Saved data entries:
· · ·

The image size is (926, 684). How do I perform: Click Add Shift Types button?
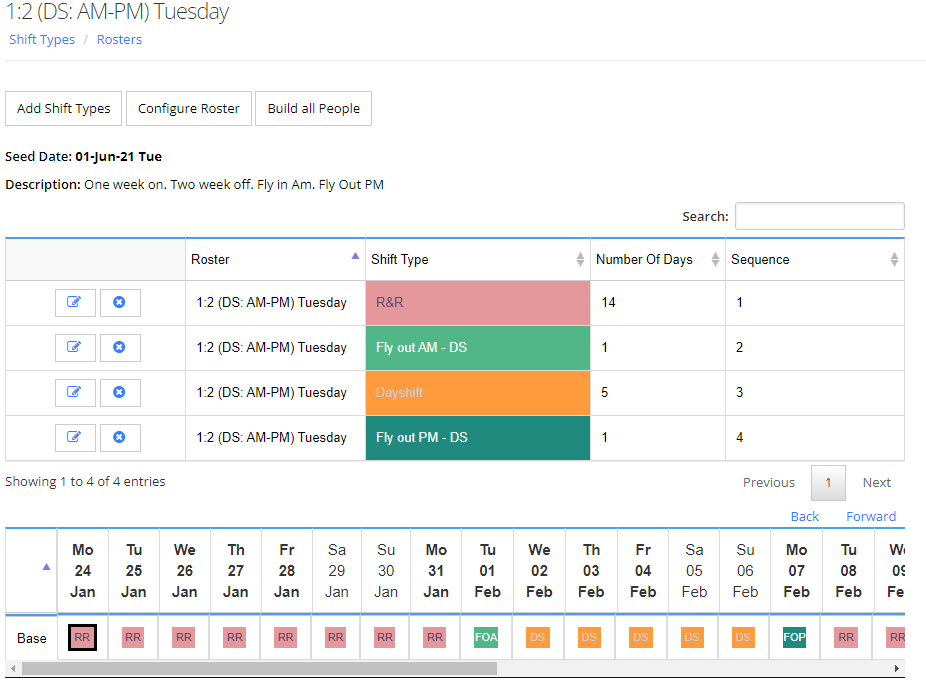pyautogui.click(x=64, y=109)
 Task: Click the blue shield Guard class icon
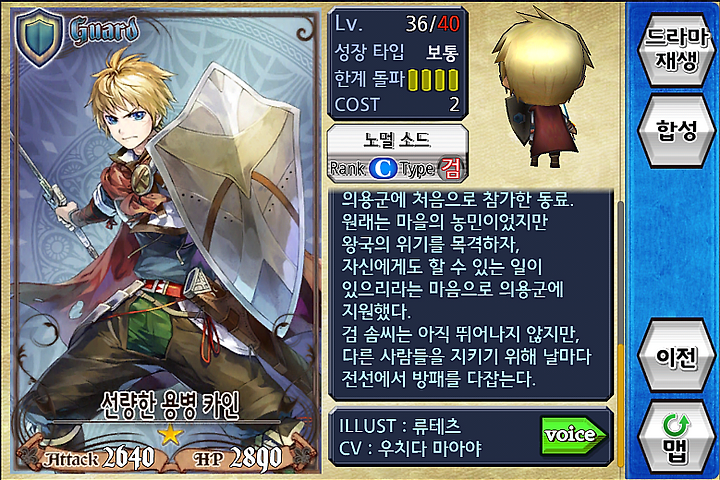pyautogui.click(x=39, y=36)
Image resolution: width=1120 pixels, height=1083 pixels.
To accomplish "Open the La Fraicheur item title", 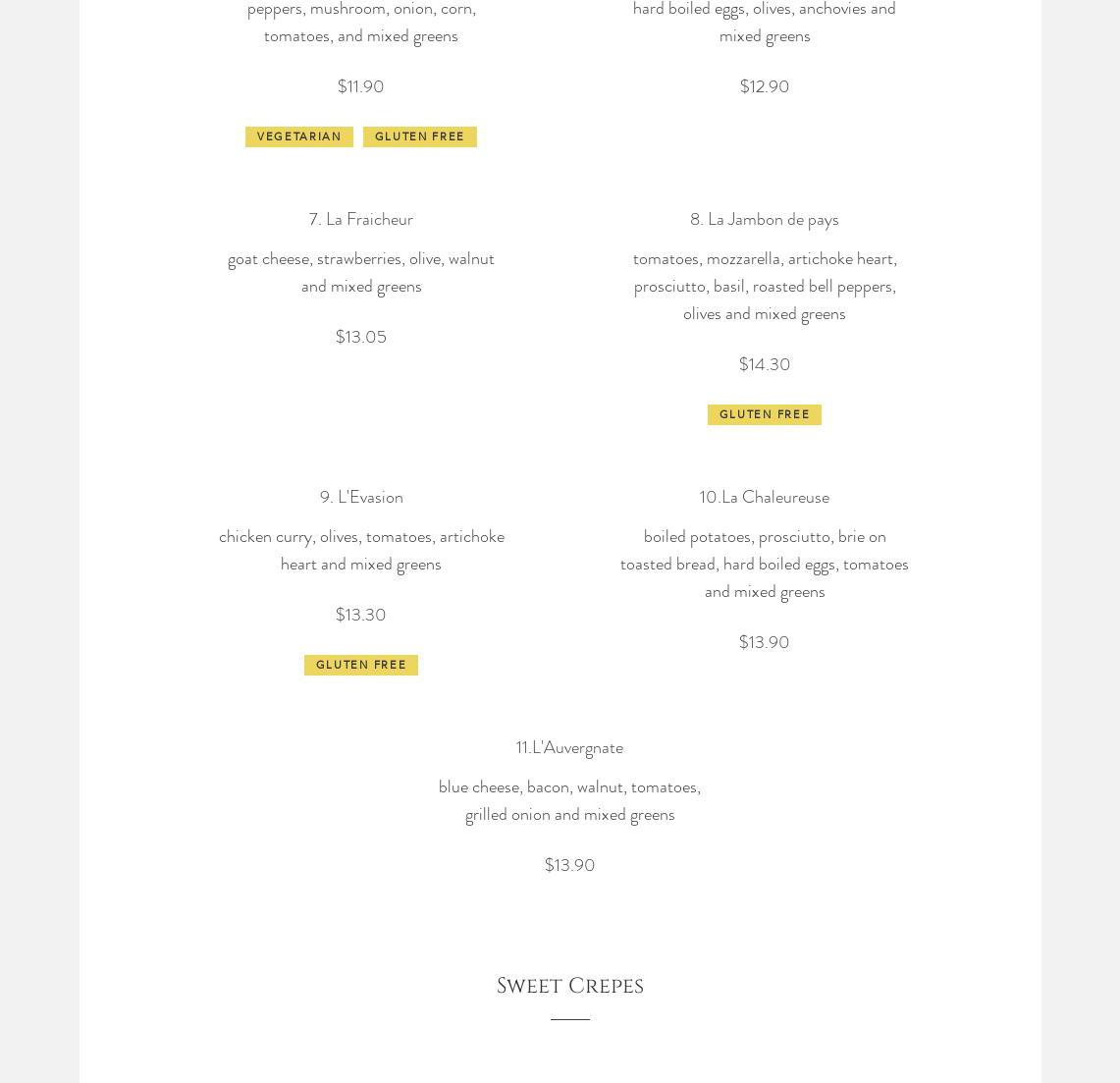I will (x=360, y=219).
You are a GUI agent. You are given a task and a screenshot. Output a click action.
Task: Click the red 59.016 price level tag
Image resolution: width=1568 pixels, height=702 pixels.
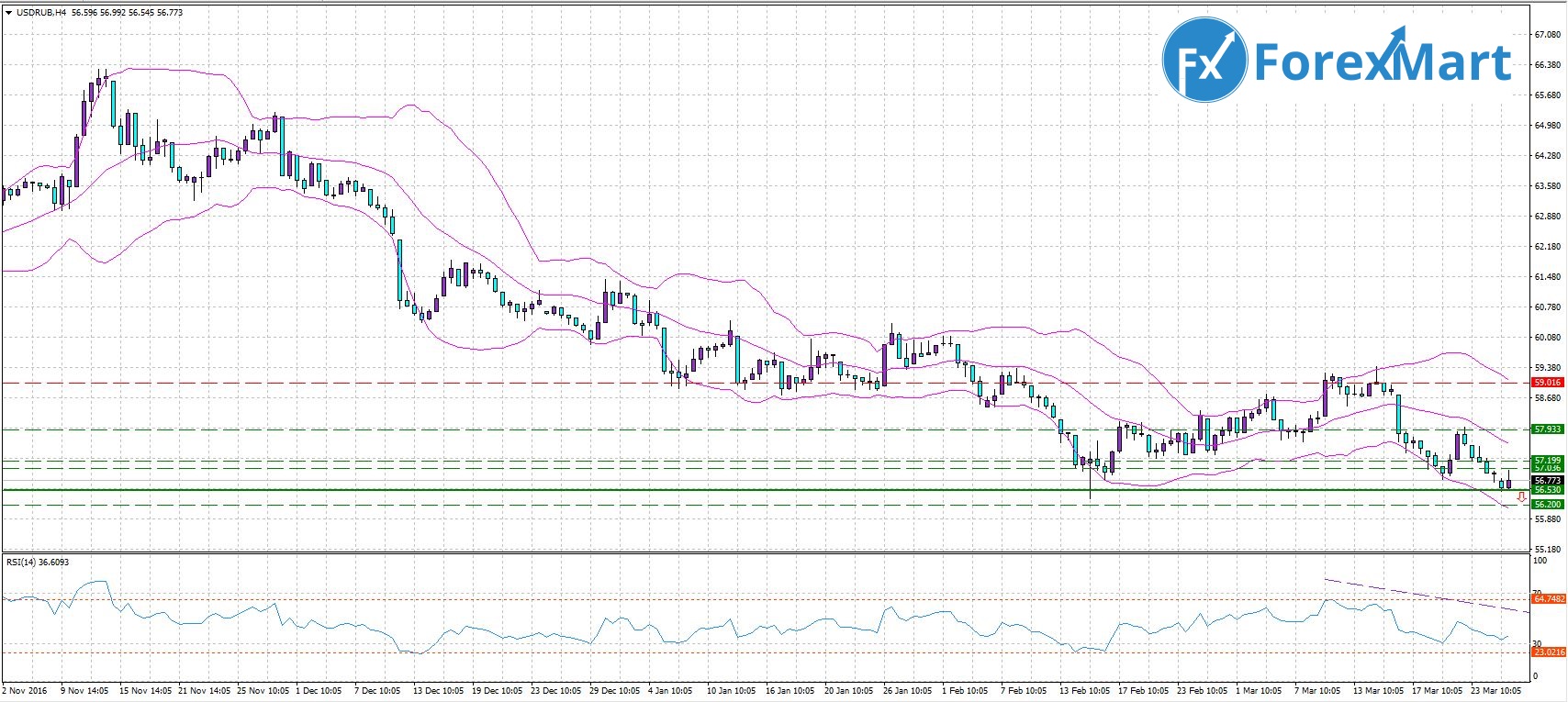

· · ·

Work request >> Search the entries above for the string "resolution". Copy each line in which it appears.

Completed exercise >>
Image resolution: width=1120 pixels, height=1083 pixels.
Image resolution: width=1568 pixels, height=702 pixels.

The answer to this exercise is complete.